About this exercise:
Your answer should be the exact lines of the data below from the one containing "Task: Click the clear plot data icon" through the one containing "Open the Audio Post Example link"; please include nothing else.

Dataset entries:
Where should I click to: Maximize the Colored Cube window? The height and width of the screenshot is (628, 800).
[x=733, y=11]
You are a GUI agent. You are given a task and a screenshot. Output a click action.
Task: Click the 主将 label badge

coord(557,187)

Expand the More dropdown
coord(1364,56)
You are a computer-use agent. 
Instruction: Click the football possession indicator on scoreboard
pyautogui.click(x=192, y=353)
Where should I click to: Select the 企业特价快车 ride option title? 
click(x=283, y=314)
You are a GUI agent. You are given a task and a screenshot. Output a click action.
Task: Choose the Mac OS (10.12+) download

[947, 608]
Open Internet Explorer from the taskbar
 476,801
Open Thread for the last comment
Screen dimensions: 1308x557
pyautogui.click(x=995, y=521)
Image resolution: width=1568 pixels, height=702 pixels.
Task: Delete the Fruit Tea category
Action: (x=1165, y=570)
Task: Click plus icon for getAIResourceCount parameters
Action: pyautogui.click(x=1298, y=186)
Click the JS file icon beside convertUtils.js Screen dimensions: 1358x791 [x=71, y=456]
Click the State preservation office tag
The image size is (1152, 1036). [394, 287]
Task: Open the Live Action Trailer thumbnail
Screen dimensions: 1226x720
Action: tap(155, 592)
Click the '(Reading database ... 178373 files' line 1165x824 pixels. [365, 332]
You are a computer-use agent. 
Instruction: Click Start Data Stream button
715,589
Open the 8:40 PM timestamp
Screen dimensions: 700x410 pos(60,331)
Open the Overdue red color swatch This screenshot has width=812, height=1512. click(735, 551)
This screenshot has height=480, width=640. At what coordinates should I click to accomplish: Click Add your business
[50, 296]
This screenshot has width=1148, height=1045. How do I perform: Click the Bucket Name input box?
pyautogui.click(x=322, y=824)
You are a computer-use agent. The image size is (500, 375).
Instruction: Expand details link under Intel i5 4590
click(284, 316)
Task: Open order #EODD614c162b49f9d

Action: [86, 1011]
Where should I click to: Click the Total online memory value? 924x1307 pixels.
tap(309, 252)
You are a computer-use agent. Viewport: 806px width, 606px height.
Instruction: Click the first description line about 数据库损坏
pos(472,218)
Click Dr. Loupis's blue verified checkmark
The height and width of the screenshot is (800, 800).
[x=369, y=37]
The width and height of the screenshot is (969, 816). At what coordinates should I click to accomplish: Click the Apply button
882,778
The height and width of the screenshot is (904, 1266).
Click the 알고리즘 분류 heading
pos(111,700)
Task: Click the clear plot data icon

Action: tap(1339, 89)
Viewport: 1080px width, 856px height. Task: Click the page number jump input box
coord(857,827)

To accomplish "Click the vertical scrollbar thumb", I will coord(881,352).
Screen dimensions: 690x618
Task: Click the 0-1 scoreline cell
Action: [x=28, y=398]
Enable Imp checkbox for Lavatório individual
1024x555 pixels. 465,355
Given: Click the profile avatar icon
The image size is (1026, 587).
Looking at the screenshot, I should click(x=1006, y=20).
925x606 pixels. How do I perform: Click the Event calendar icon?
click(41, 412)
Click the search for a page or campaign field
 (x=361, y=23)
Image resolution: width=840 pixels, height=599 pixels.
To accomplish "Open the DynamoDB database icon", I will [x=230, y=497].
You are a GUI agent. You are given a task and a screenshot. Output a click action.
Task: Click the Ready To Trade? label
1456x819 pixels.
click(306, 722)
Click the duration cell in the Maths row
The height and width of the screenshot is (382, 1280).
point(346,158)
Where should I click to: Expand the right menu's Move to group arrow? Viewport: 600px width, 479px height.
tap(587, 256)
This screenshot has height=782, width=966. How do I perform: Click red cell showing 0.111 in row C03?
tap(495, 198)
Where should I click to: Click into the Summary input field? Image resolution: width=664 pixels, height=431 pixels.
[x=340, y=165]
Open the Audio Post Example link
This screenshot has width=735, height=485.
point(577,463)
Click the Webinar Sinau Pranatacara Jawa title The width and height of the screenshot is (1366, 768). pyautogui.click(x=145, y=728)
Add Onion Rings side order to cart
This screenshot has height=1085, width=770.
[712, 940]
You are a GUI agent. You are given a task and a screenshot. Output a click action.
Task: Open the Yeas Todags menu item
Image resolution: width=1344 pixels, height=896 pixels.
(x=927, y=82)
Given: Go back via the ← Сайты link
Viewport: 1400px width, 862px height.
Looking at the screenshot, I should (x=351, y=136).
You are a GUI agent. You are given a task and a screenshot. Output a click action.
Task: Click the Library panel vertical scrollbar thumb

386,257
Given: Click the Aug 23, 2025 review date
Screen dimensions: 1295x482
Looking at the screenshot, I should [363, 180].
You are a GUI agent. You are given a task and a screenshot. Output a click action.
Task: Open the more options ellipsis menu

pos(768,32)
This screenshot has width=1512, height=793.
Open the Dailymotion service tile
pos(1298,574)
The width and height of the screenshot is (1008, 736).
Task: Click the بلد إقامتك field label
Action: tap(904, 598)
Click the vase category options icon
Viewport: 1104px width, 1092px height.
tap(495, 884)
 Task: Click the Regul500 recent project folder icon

Solution for this problem:
Task: Click the clear plot data icon

Action: tap(1339, 89)
Viewport: 1080px width, 856px height. Task: Click the page number jump input box
coord(857,827)

To accomplish "Click the vertical scrollbar thumb", I will coord(881,352).
Screen dimensions: 690x618
Task: Click the 0-1 scoreline cell
Action: [x=28, y=398]
Enable Imp checkbox for Lavatório individual
1024x555 pixels. 465,355
Given: Click the profile avatar icon
The image size is (1026, 587).
Looking at the screenshot, I should click(x=1006, y=20).
925x606 pixels. How do I perform: Click the Event calendar icon?
click(41, 412)
Click the search for a page or campaign field
 (x=361, y=23)
Image resolution: width=840 pixels, height=599 pixels.
To accomplish "Open the DynamoDB database icon", I will [x=230, y=497].
You are a GUI agent. You are given a task and a screenshot. Output a click action.
Task: Click the Ready To Trade? label
1456x819 pixels.
click(306, 722)
Click the duration cell in the Maths row
The height and width of the screenshot is (382, 1280).
point(346,158)
Where should I click to: Expand the right menu's Move to group arrow? Viewport: 600px width, 479px height.
tap(587, 256)
This screenshot has height=782, width=966. How do I perform: Click red cell showing 0.111 in row C03?
tap(495, 198)
Where should I click to: Click into the Summary input field? Image resolution: width=664 pixels, height=431 pixels.
[x=340, y=165]
Open the Audio Post Example link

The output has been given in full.